The US has called its attack on an airbase in Syria “a strong signal” for the Assad regime. Legal experts, however, criticized the action. In an interview with DW, international law expert Stefan Talmon explains why.
DW: Under international law, what are the conditions for a military attack?
Stefan Talmon: An airstrike, like any other attack on a state, requires a mandate from the UN Security Council. According to the UN Charter, all five great international powers, must, as permanent members, approve of a military attack. Or in exceptional cases – if there is no UN mandate – a case must be made for self-defense.
When can a UN Security Council authorization be omitted? Are there exceptions?
“Humanitarian intervention” is often discussed in international law. This includes cases in which a state uses violence or inhuman practices against its own population. In this case, one considers whether other states are allowed to intervene to protect the population from its own state and government. This is one of the justifications stated for the NATO air strikes in 1999 against Serbia in the Kosovo conflict. At that time, several states cited humanitarian intervention as a reason. This justification was then rejected by the overwhelming majority of nations so that today, we can actually say that unilateral humanitarian intervention without UN Security Council authorization is not provided for in international law. The same is valid for the so-called institution of the responsibility to protect.
The Kosovo intervention at that time violated international law but some states tried to change international law by displaying different behavior and waiting to see how other states would react. That is how customary international law develops. A state deviates from the existing legal rules through its actions but indicates that it would like to establish new official rules. Then it must wait for the reaction of other states.
Would this type of procedure excuse the US action in Syria?
At the moment, they are not covered by international law.
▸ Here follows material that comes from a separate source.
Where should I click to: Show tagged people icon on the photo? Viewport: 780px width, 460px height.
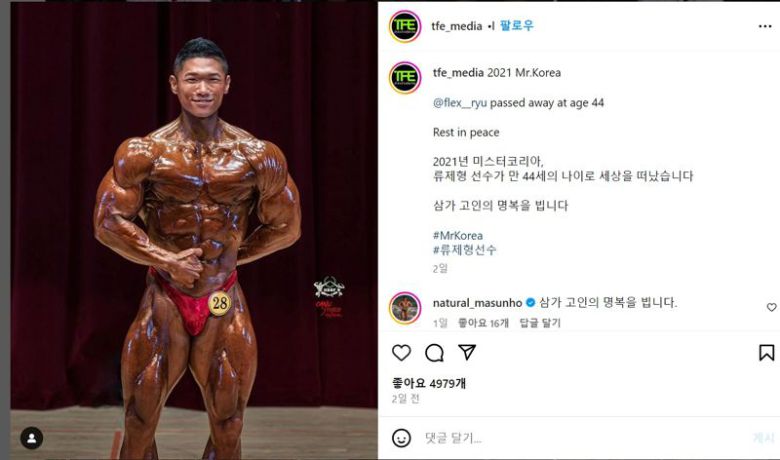coord(31,438)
If the US requested a change in law, it would have to proactively represent its interests. It would have to present this legal position to other states for discussion. The American side has not yet done this.
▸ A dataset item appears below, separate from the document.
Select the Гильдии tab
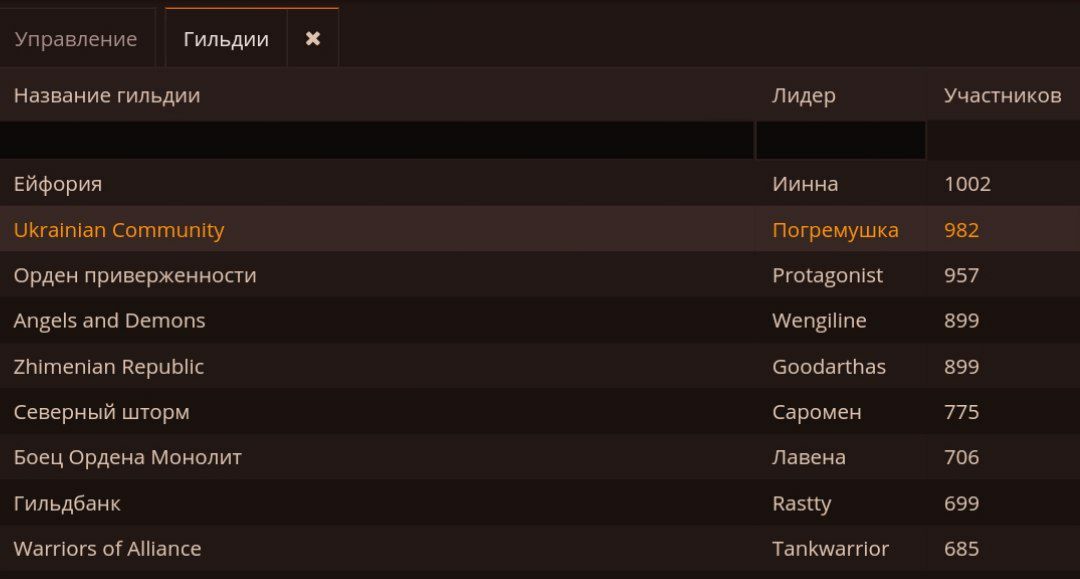The width and height of the screenshot is (1080, 579). 226,39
Has the strike on Syria sparked discussion on changes to international law?
There are always discussions in the field of international law but the majority of my colleagues who have thus far viewed the attack on Syria as a violation of international law.
Could any sort of action on the part of the US “remedy” this?
No, a retroactive remedy is not provided for in international law, and in this case, it is highly improbable that the UN Security Council would retroactively authorize this action.
Does international law recognize the possibility of acting for “moral reasons?”
International law is quite value-free in that way. There are positive rules that were made after the Second World War on when violence is lawful and when not. These rules have created a tight framework. The use of force was fundamentally centralized at the United Nations. It prevents strong individual states from taking the law into their own hands. The five great world powers, as permanent members of the Security Council, are expected to unanimously agree to military action and be held accountable for its consequences.
If the US did not act in accordance with international law, from whom could it expect sanctions?
Syria could theoretically bring forth the case of use of force by the US to the UN Security Council. But since the US is one of the permanent members of the UN Security Council, the Security Council would probably not reach a decision with regard to the use of force, especially because there would be no condemnation from the US.
What does it mean when the German government says it finds the attacks “understandable?”
It means that the attack is morally understandable. Emotionally, it is certainly understandable. Something wrong happens and you want to do something about it. But the law has clear rules and it first requires clear evidence for attacks. In the case of Syria, international law requires an international investigation. The United States and Syria both signed the Chemical Weapons Convention (CWC) of 1993. It outlines what must be done in the case of chemical weapons deployment. An international investigation must be conducted. The results must be reported to the conference of the signatories. This conference can then recommend measures, but only non-violent ones. And if it considers collective violent measures to be necessary, then it must abide by the UN Security Council. Those are the rules.
Germany’s defense minister, Ursula von der Leyen, is of the opinion that there is already a resolution by the Security Council that would allow the states to take violent action against Syria if chemical weapons were deployed. Is that correct?
It is wrong. There is a resolution, Resolution 2118 from 2013. In it, the UN Security Council decided that if any chemical weapons are deployed in Syria – no matter by whom – it would impose measures under Chapter VII of the UN Charter. However, the UN Security Council would have to become active again. In Resolution 2118 itself, no measures – including military action – have been outlined. That is why this resolution cannot be used as a basis for the US’ unilateral action.
Perhaps you recall the Iraq war in 2003. There, several states tried to justify use of force against Iraq by using previously existing UN Security Council Resolutions from 1990 and 1991. The US tried to interpret these decisions as permanent permission for the use of force. The majority of international law experts rejected this line of argument. The rules that were put together after 1945 are justified. Unilateral measures always bear the threat of an escalation of violence, even a world war. That is why the UN Charter security mechanisms have been integrated.
Stefan Talmon is a Professor of Public Law, International Law and European Union Law at the University of Bonn in Germany. Prior to taking up the chair in Bonn, he was Professor of Public International Law at the University of Oxford. Talmon also advises different countries and businesses on matters of international law.